What is needed. Please give the lines of the material below as a numbered list, from the line containing "You are a computer-use" through the end of the material. Leave out blank lines and pictures.

[Data entries]
- - -

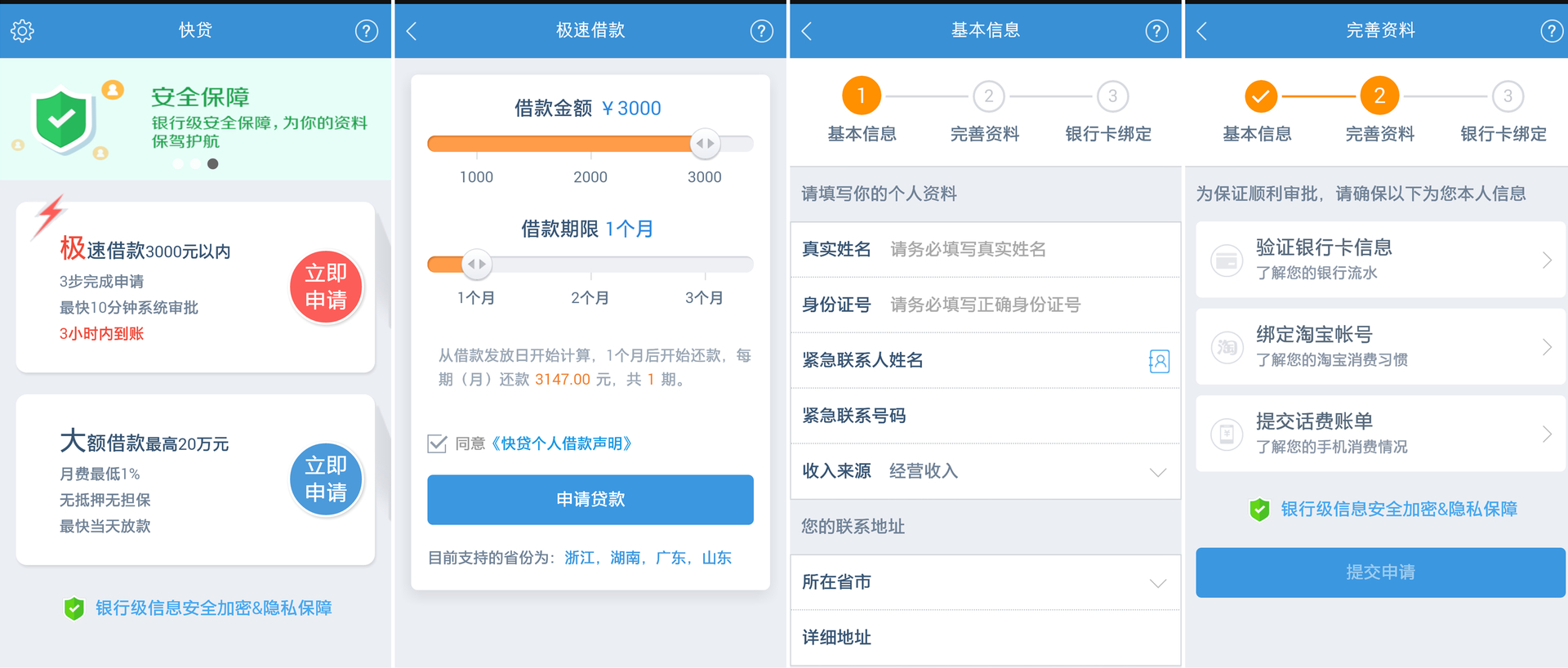Select step 3 银行卡绑定 on 完善资料
The width and height of the screenshot is (1568, 668).
pyautogui.click(x=1508, y=96)

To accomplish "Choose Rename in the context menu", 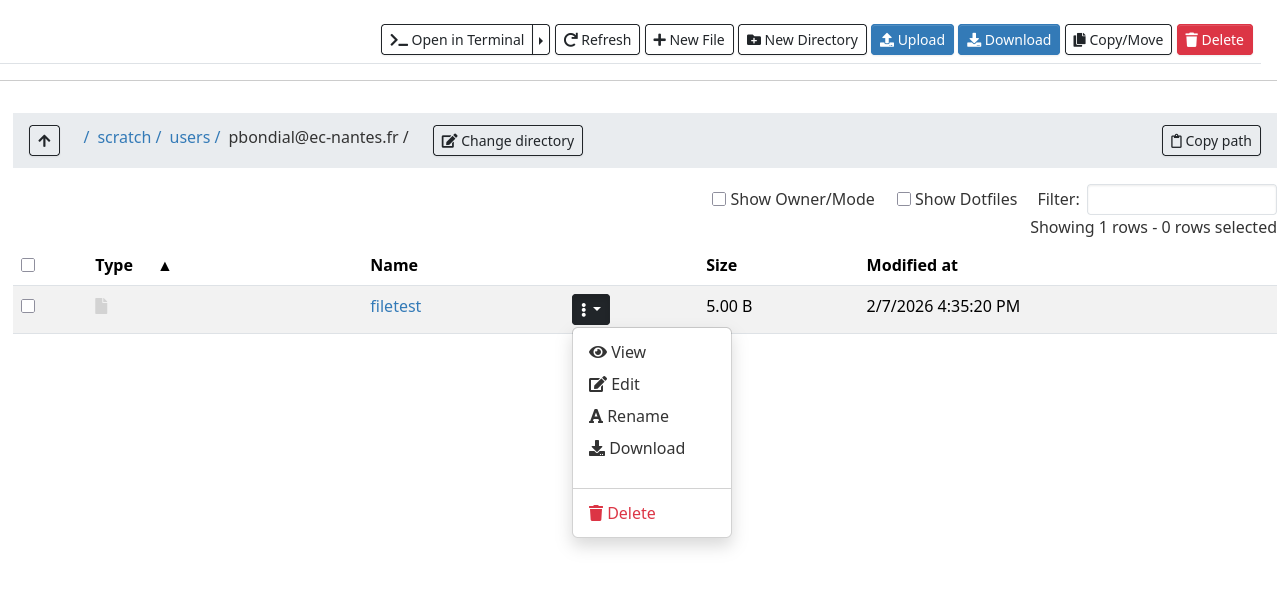I will pos(629,416).
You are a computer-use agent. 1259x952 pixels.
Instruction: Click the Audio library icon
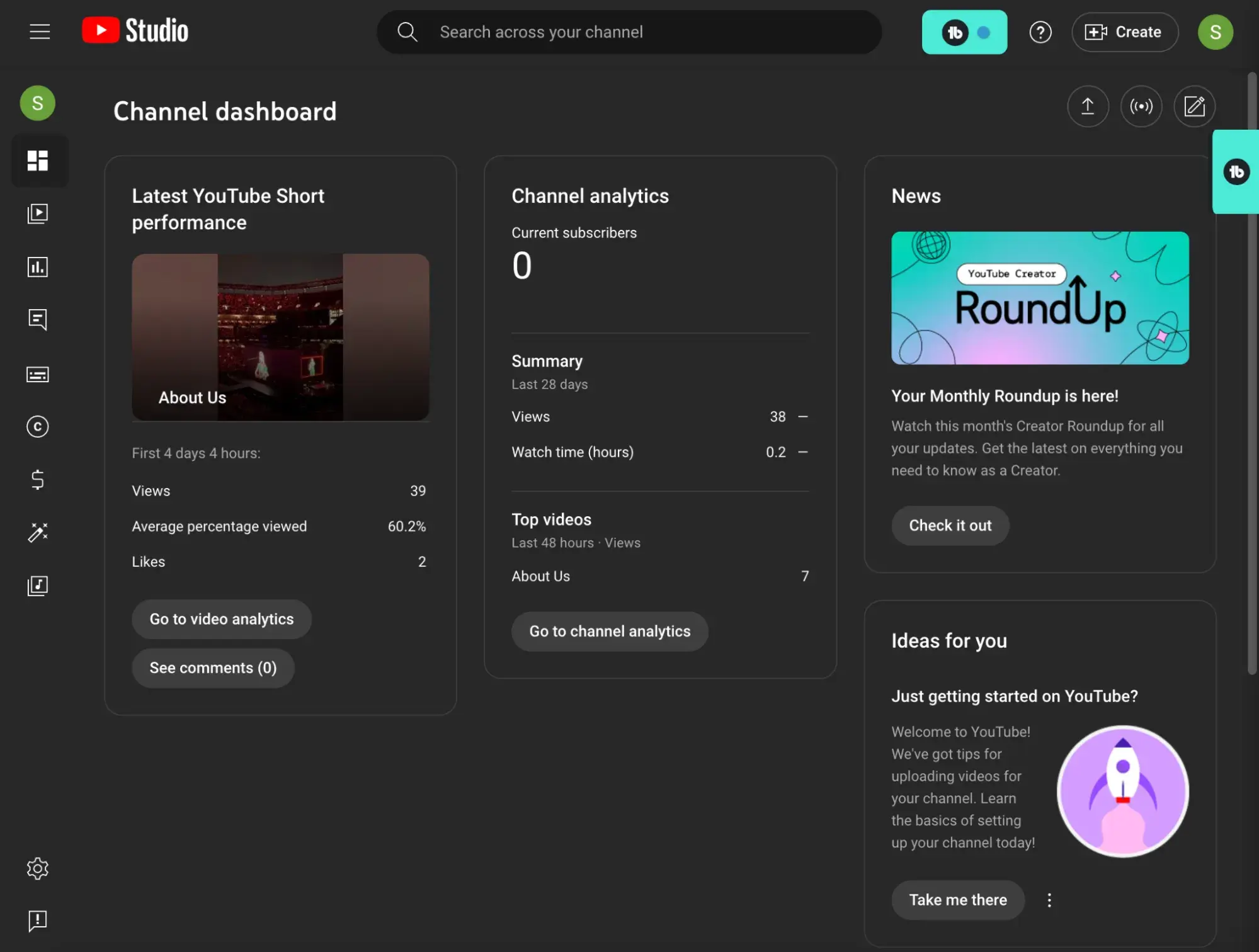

- - -

Result for this exercise.
1. You are a computer-use agent. 1259x952 pixels.
2. Instruction: Click the Audio library icon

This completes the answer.